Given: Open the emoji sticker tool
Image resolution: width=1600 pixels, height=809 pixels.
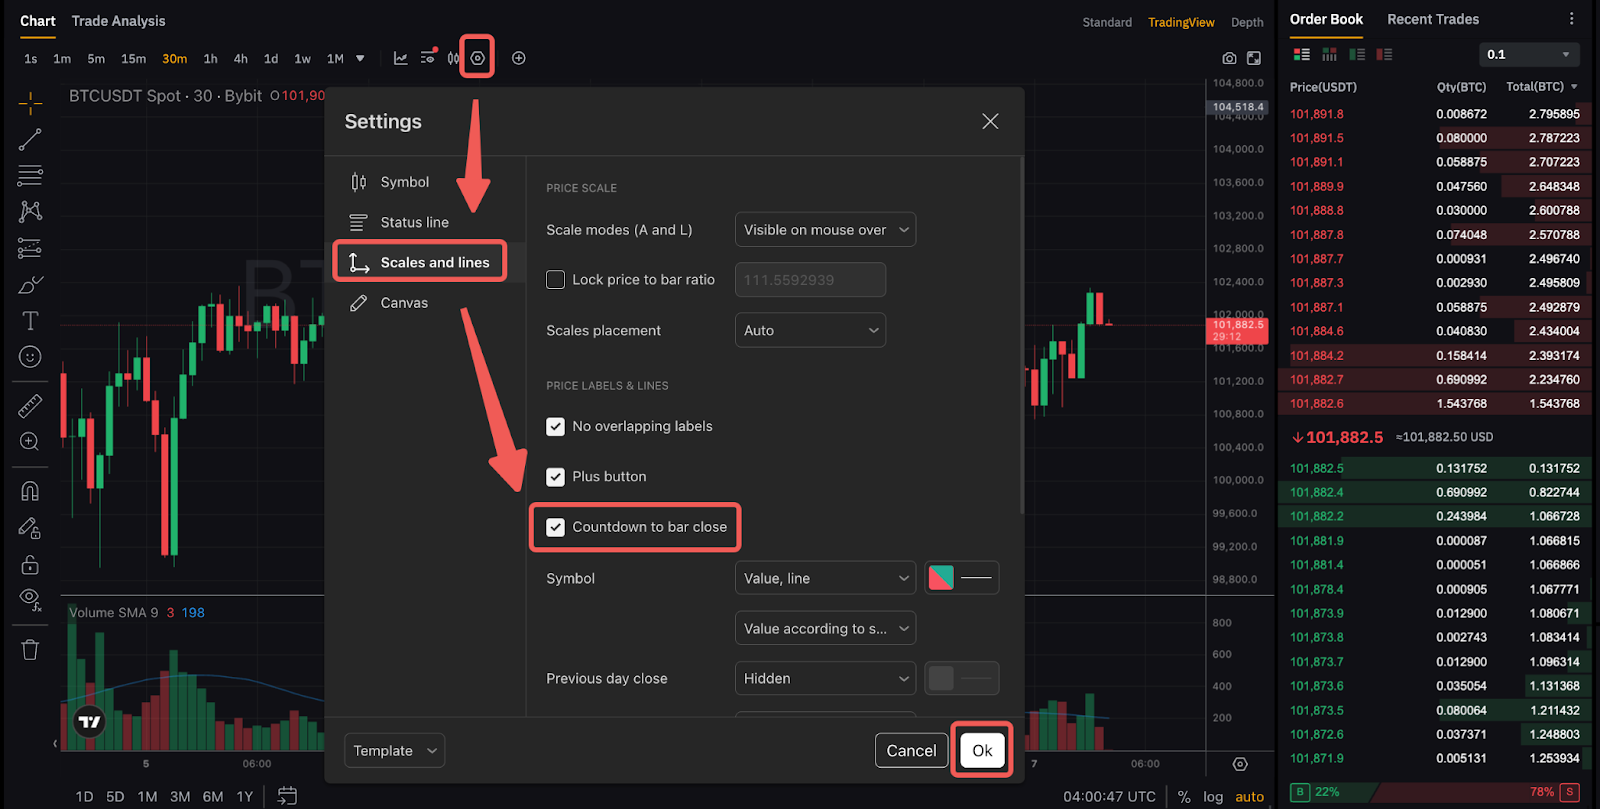Looking at the screenshot, I should 30,357.
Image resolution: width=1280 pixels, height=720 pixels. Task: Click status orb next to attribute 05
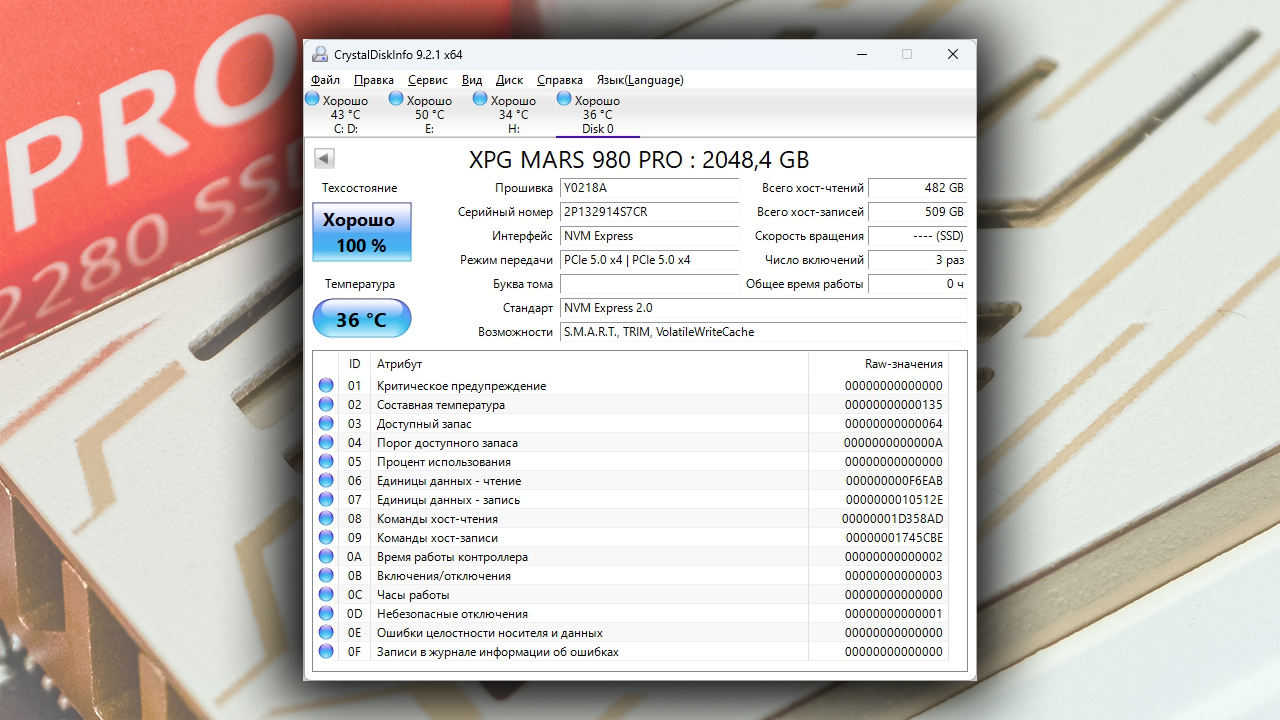(x=326, y=462)
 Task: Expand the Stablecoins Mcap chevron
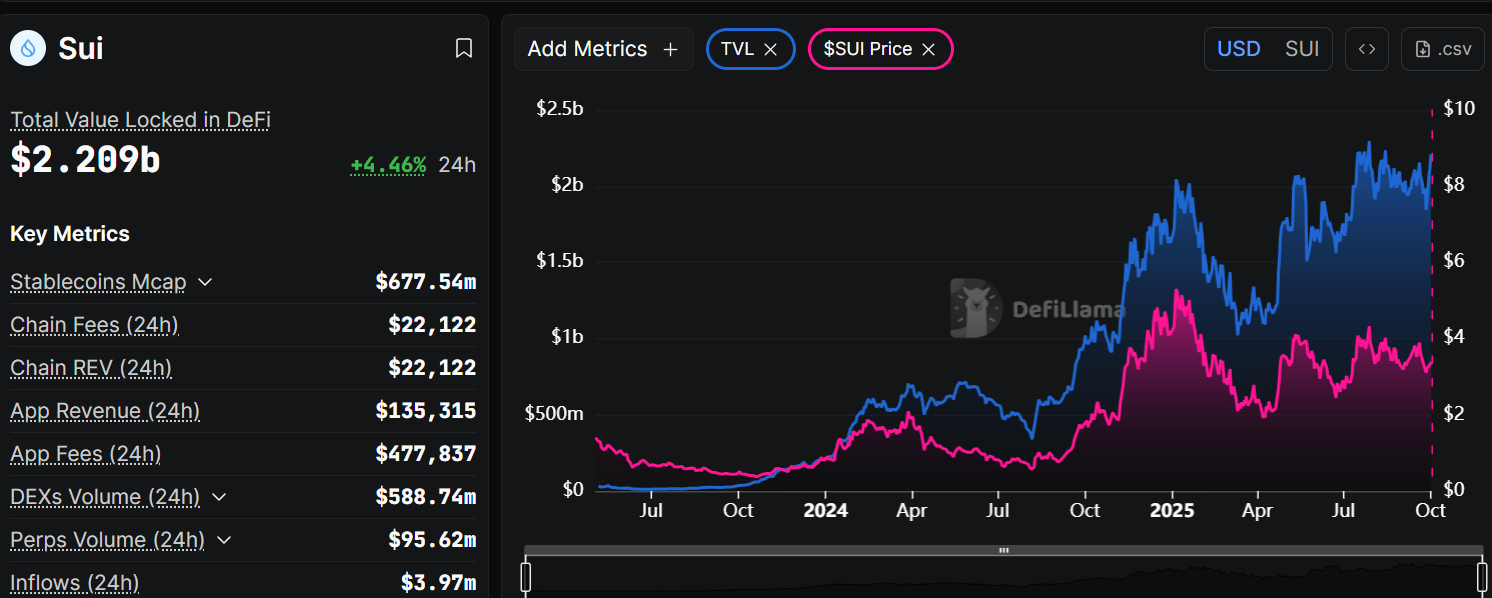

What the exercise asks: Produce an exact copy of the lines from the line with "Image resolution: width=1600" through the last line of the data above, both ends included. No pictures belong in it.

Solution to this problem:
Image resolution: width=1600 pixels, height=809 pixels.
Looking at the screenshot, I should 30,357.
Image resolution: width=1280 pixels, height=720 pixels. Task: Click status orb next to attribute 05
(x=326, y=462)
 Task: Expand the Stablecoins Mcap chevron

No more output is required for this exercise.